Pertumbuhan PDB atau yang diistilahkan sebagai pertumbuhan ekonomi memang berarti peningkatan pendapatan anggota masyarakat secara keseluruhan. Hal itu hanyalah gambaran total. Bahwa ada anggota masyarakat pendapatannnya tidak meningkat tidak bisa dideteksi dengan ukuran pertumbuhan PDB.

Meskipun pertumbuhan PDB adalah 0% maka tetap saja ada anggota masyrakat yang asetnya meningkat yaitu mereka yang pendapatannya melampaui kebutuhan fisik minimal. Pertumbuhan PDB 0% bukan berarti tidak ada pendapatan atau laba yang dibukukan. Pertumbuhan PDB 0% hanya berarti tidak ada peningkatan pendapatan total.

Apabila pertumbuhan populasi penduduk adalah 0% (seharusnya memang dikendalikan tidak lebih dari 0% per tahun) maka sebenarnya tidak diperlukan pertumbuhan PDB bila tingkat PDB-nya sudah cukup tinggi. Ada produksi, pasti harus ada konsumsi, mau dikemanakan produksi itu? Mau diekspor ke luar planet bumi?

Pertumbuhan PDB juga memerlukan penyediaan energi yang cukup. Sumber energi fosil terbatas. Energi nabati akan berebut lahan dengan tanaman pangan yang merupakan kebutuhan semua orang termasuk rakyat kebanyakan yang daya belinya terbatas. Belum lagi gas-gas rumah kaca yang dilepaskan juga meningkat dengan peningkatan PDB. Negara dengan tingkat PDB yang tinggi seperti AS juga penyumbang gas-gas rumah kaca yang besar pula. Hal itu akan meningkatkan pemanasan global yang bisa menjadi bencana. Sama seperti pertumbuhan populasi penduduk, pertumbuhan PDB adalah beban bagi alam.

Dari sudut pandang ekonomi publik, ideologi pertumbuhan PDB juga menohok logika akuntansi yang sehat. Seorang mahasiswa S1 Ekonomi yang baru belajar Ekonomi Makro pun sudah tahu bahwa deposito anggota masyarakat adalah liabilitas bagi bank sentral. Apa yang menjadi liabilitas bagi bank sentral adalah liabilitas bagi publik, karena sistem ekonomi publik harus membayar bunga bagi deposito itu. Menggenjot PDB setinggi mungkin sama dengan menggenjot liabilitas publik. Hal-hal yang sederhana seperti ini seharusnya dipahami dan diketahui oleh pemangku kepentingan publik (baca:pejabat pemerintah) yang notabene titelnya doktor.

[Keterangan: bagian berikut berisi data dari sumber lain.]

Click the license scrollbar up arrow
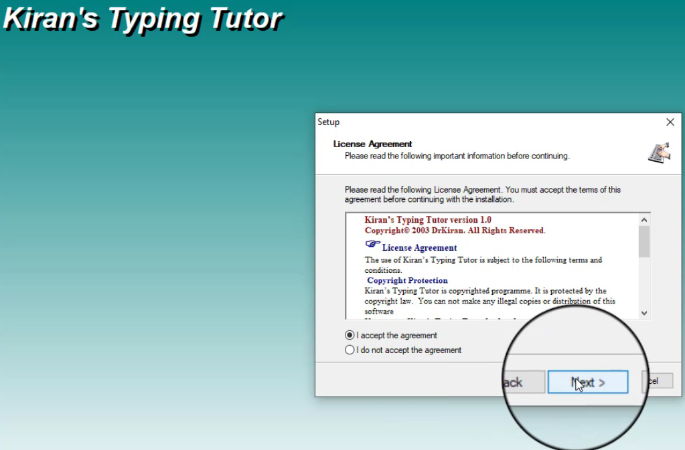Image resolution: width=685 pixels, height=450 pixels. (x=644, y=220)
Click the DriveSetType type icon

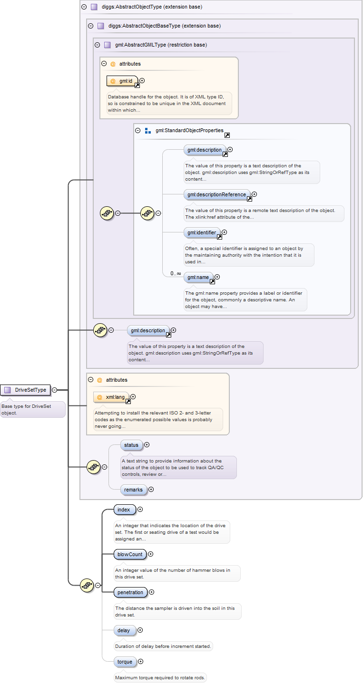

Memang, pertumbuhan PDB 0% atau rendah dalam jangka panjang bisa mengancam industri perbankan. Kondisi itu berarti penurunan kredit investasi yang disalurkan perbankan. Perbankan harus menggenjot habis-habisan kredit konsumsi dan harus melakukan merger untuk meningkatkan skala ekonominya supaya besaran laba nominalnya bisa dipertahankan meskipun mungkin persentsenya menurun. Kondisi seperti itu juga tidak menutup kemungkinan ambruknya perbankan. Dalam perekonomian yang mengaplikasikan teori ekonomi konvensional (baik neoliberal maupun keynesian), pertumbuhan PDB 0% atau rendah dalam jangka panjang adalah ancaman bagi industri perbankan. Tetapi solusinya tentu bukan dengan menggenjot PDB setinggi-tingginya. Untuk itu semua pihak harus terbuka terhadap suatu paradigma baru atau grand theory baru yang merupakan teori ekonomi jalan tengah atau jalan ketiga.

Mengganti Grand Theory

Dalam paradigma nonkonvensional pertumbuhan PDB 0% tidak akan mengancam industri perbankan selama pertumbuhan populasi penduduk maksimum 0%. Dalam paradigma konvensional (neoliberal ataupun keynesian) pertumbuhan PDB 0% mengancam industri perbankan karena liabilitas publik jauh lebih besar dari aset publik (government+society). PDB adalah ukuran pendapatan individual anggota masyarkat dalam satu tahun. Akumulasi dari kelebihan pendapatan individual sebagian anggota masyarakat menumpuk menjadi aset individual aggota masyarakat. Aset pribadi ini adalah beban (liabilitas) bagi perekonmian publik. Seseorang yang pernah belajar akuntansi mestinya tahu logika semacam ini.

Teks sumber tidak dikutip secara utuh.